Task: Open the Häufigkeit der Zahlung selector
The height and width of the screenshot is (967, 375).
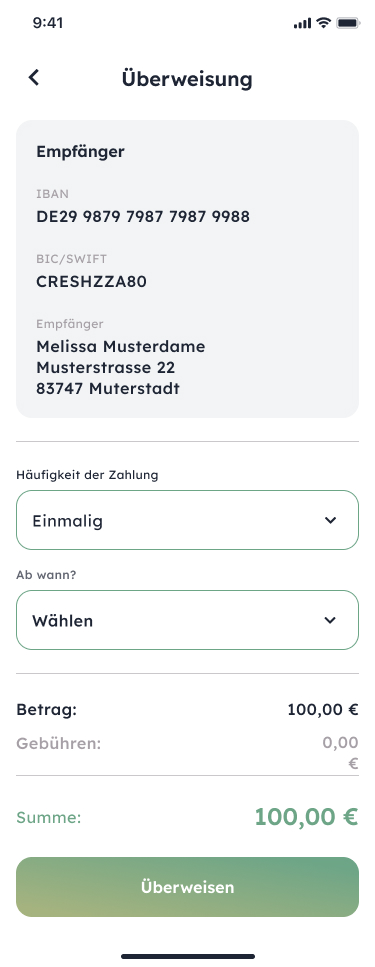Action: [x=188, y=520]
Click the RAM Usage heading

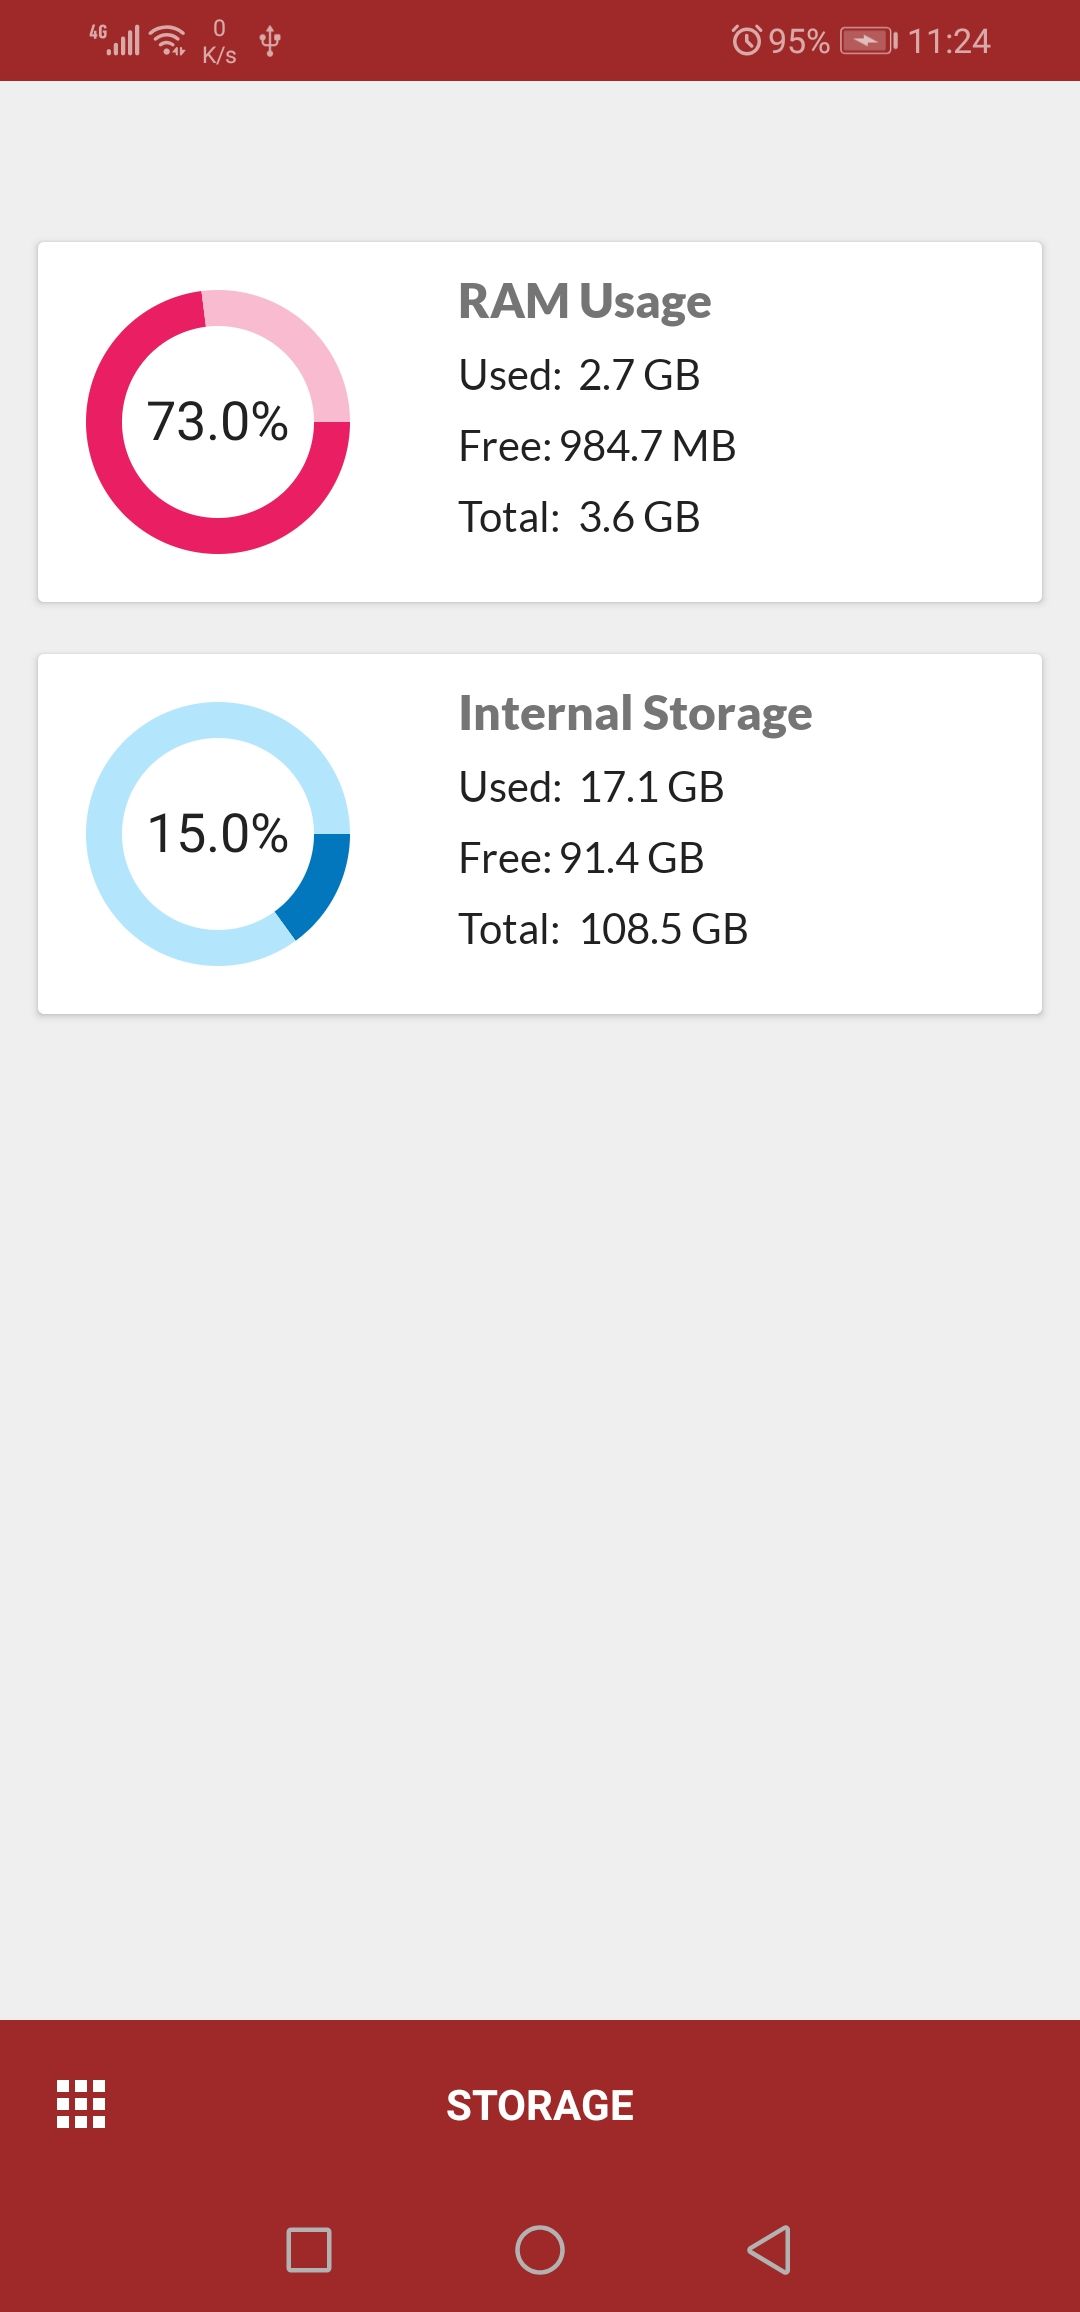point(585,301)
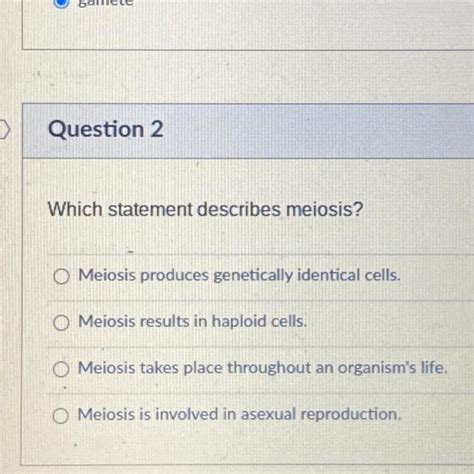Click the word 'asexual' in last answer

point(268,414)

____

Duplicate all of the rows above verbatim, omitting the pictures.

▸ **ANSWER BELOW**
Task: Open the Häufigkeit der Zahlung selector
The height and width of the screenshot is (967, 375).
Action: [x=188, y=520]
Click the RAM Usage heading

point(585,301)
Click the word 'asexual' in last answer

point(268,414)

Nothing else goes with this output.